Interview

埼玉西武ライオンズ 中村 剛也選手「『脱力・効率論』で目指す頂」

2015.02.12

 昨シーズンはチームメイトのエルネスト・メヒア一塁手と共に34本塁打を記録し、2年ぶり5度目となるパ・リーグ最多本塁打のタイトルを獲得した埼玉西武ライオンズ・中村 剛也三塁手。「おかわり君」の豪打は円熟・安定の時を迎えようとしている。

 今年は万全の体調で3年ぶりに開幕から出場を続け、現在リーグ2位の4本塁打(4月16日現在)。体調が万全なら今年もHRキングが期待される日本が誇るスラッガー。その中村選手が今年、挑戦するものとは?そのベースにある、高校球児にも大いに参考となる「脱力・効率論」も含めて検証していく。

2015年の挑戦「開幕一軍」と記した理由

中村 剛也選手(埼玉西武ライオンズ)

「開幕一軍」

 埼玉西武ライオンズ・中村 剛也三塁手が「2015年・挑戦」のテーマとして迷わず記したのはこれであった。なぜ「開幕一軍」なのか?

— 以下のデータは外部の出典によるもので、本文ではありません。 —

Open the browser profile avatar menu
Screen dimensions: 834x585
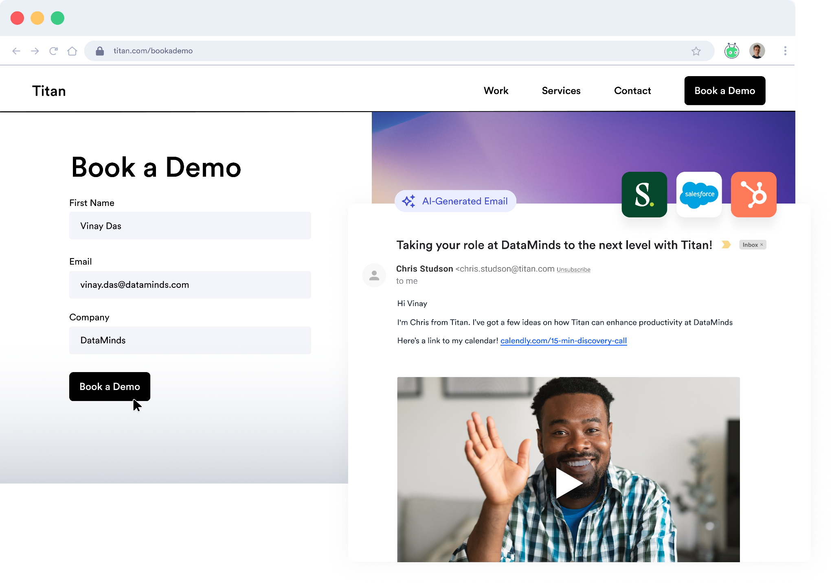[x=757, y=50]
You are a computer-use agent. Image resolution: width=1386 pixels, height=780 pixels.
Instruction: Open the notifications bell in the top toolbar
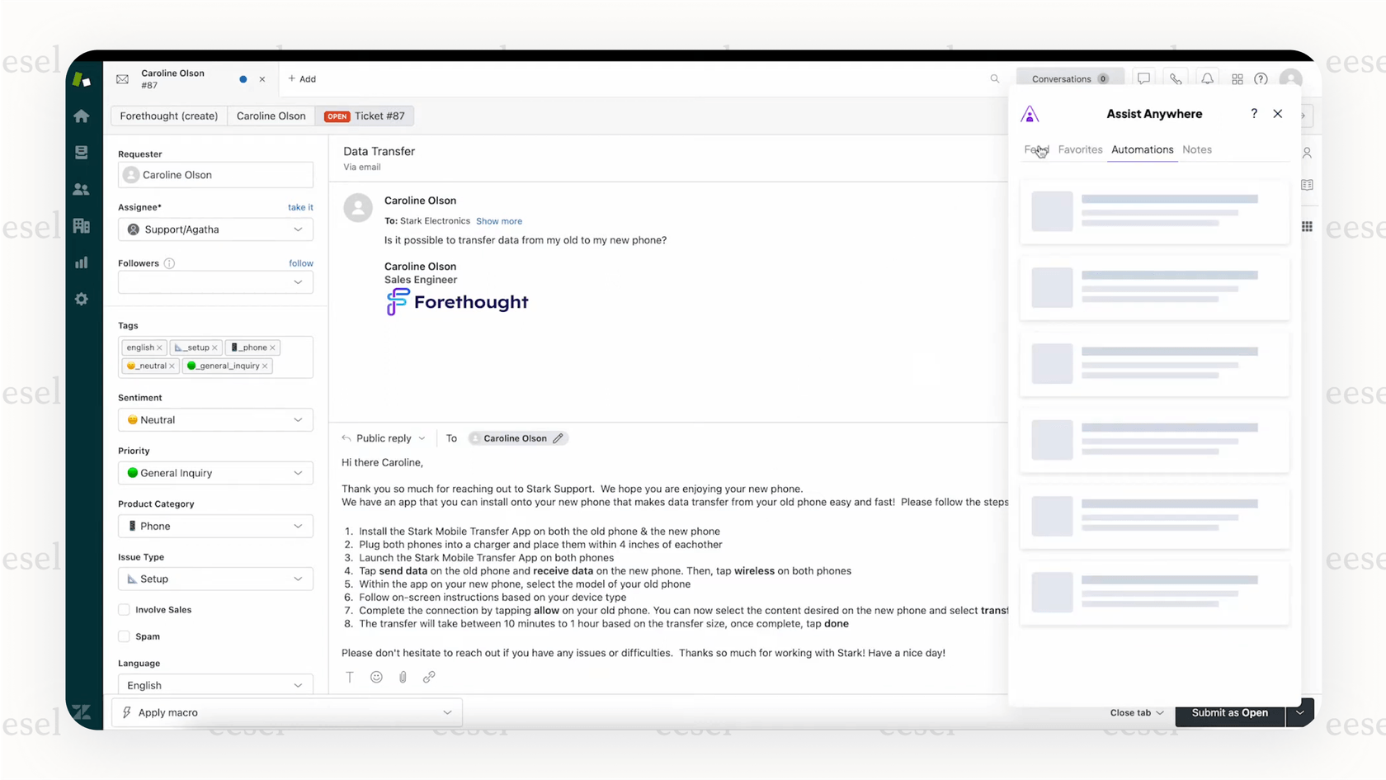click(x=1207, y=78)
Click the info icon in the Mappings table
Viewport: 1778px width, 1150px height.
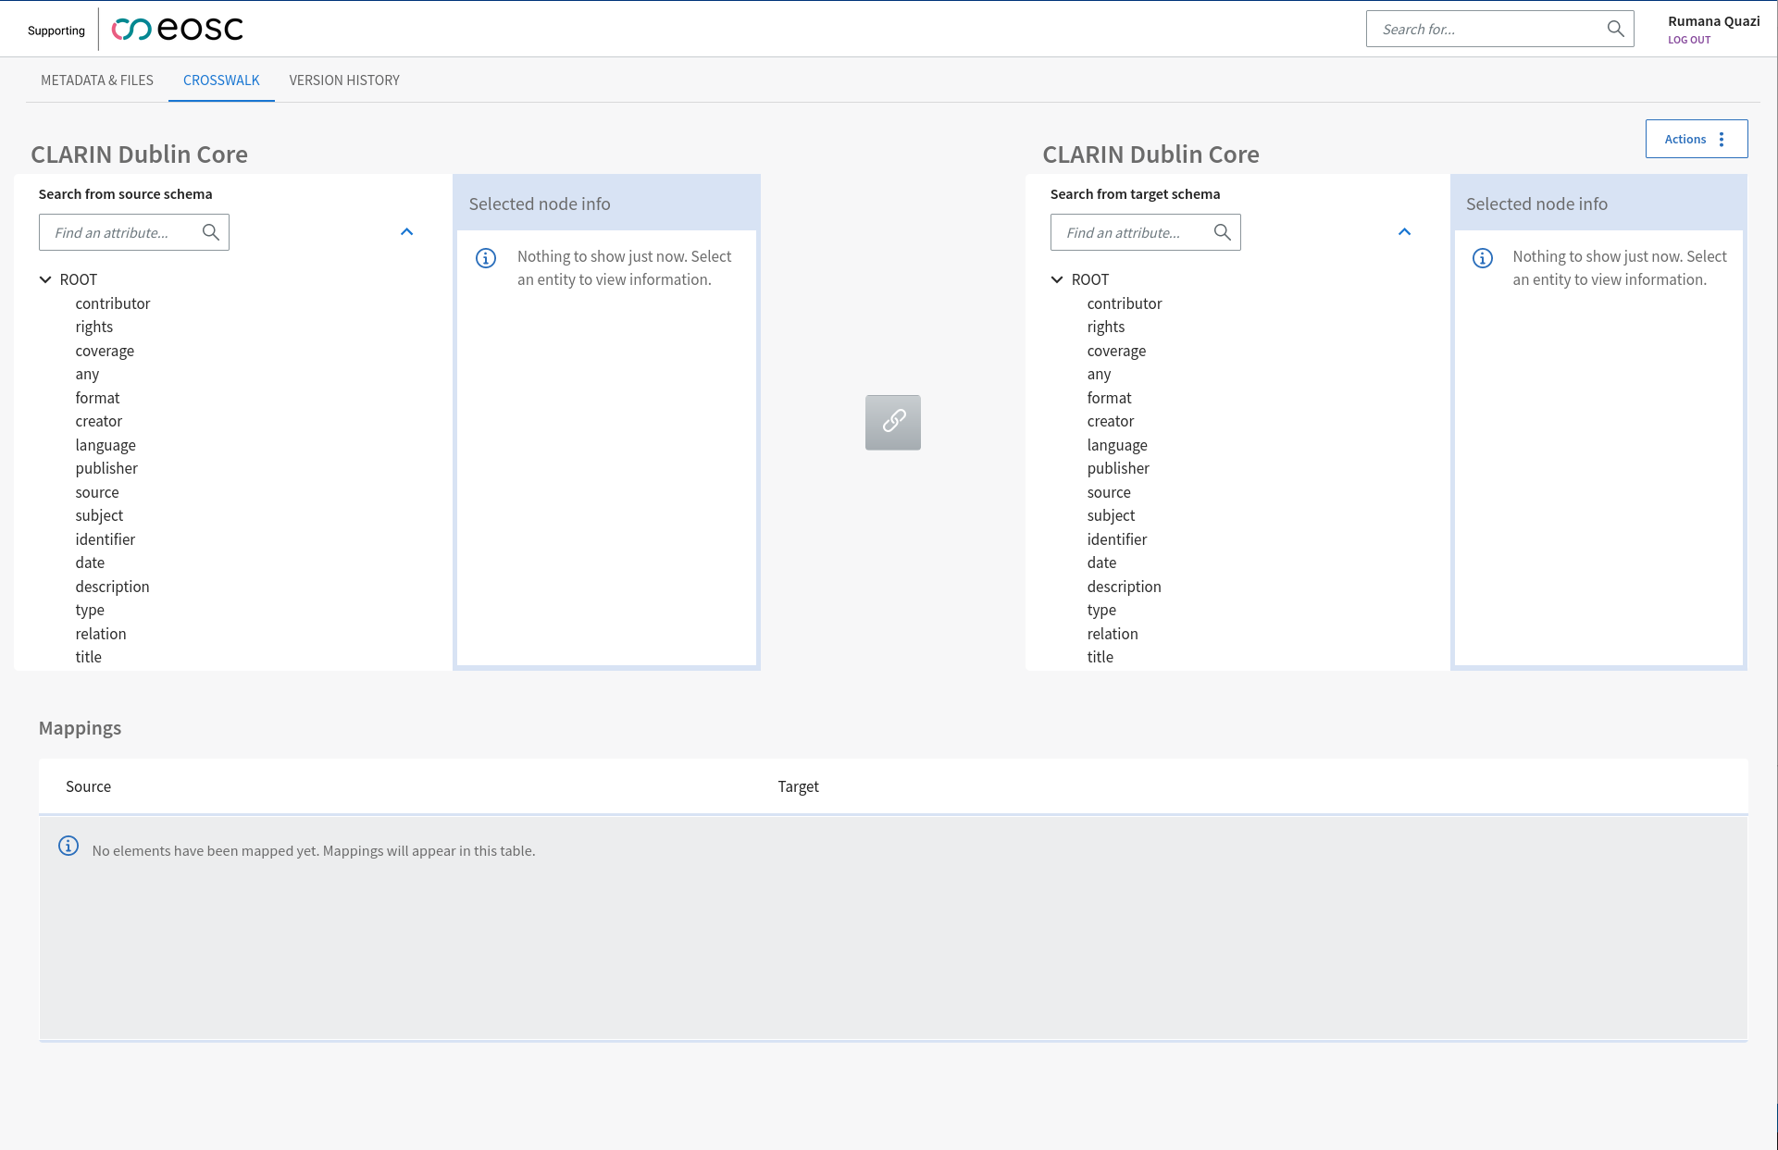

「僕はここ2年間、けがで開幕戦に出場できていなかったので、そこに挑戦します」

 2013年は左ひざ前十字靭帯・半月板修復手術の回復途上。昨シーズンも背中の張りにより、開幕一軍を逃した。1000試合出場・250本塁打を達成し2年ぶり本塁打王と周囲から見れば輝かしい結果も、「けがをしたことは事実ですから悔しさはそんなにないですが、まだできたと思うことはあります」。これが本音である。
 

 だからこそ、順調に滑り出した2015年、「けがさえしなければ、なんとかやれる」という状況からスタートできる嬉しさと、宮崎・南郷町の陽射しをいっぱいに浴びながら、中村選手は今年もある「ルーティーン」を続けている。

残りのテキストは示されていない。